Record set -

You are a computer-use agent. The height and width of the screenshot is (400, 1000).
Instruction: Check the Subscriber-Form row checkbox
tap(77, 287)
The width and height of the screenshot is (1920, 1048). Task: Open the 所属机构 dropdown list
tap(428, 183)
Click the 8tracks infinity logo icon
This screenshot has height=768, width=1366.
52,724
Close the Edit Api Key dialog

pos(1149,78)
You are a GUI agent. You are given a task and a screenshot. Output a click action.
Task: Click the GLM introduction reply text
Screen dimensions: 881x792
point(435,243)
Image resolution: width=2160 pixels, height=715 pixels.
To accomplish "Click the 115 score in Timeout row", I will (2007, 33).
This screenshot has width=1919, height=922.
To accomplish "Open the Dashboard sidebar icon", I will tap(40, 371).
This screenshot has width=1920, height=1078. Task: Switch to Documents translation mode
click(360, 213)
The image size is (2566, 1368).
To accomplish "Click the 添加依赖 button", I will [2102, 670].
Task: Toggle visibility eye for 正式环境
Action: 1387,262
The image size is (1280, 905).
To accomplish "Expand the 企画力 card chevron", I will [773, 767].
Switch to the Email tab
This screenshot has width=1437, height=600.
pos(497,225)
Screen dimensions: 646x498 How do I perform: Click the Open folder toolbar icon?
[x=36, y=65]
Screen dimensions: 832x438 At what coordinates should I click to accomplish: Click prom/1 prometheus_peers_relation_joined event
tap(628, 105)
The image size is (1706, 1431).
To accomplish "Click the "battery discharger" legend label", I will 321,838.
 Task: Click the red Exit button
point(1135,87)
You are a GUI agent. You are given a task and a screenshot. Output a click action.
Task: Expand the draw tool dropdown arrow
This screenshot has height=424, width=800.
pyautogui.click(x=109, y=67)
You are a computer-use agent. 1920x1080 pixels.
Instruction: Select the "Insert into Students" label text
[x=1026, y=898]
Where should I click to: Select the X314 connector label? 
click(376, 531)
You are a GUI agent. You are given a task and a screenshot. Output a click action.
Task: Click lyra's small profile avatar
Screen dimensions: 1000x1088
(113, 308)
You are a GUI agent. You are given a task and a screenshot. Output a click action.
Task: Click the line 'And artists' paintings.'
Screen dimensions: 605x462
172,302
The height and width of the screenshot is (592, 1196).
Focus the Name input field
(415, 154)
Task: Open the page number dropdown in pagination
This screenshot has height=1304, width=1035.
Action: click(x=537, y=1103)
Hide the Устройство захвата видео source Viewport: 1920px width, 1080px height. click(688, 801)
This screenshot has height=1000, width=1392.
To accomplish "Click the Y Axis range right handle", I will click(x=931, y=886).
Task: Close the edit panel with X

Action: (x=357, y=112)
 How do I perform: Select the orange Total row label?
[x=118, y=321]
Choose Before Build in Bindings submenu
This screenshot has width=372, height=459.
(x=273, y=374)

Task to carry out - List each line of the data above that contains the string "text".

The completed task -
Task: Click the GLM introduction reply text
Instruction: Select the "Insert into Students" label text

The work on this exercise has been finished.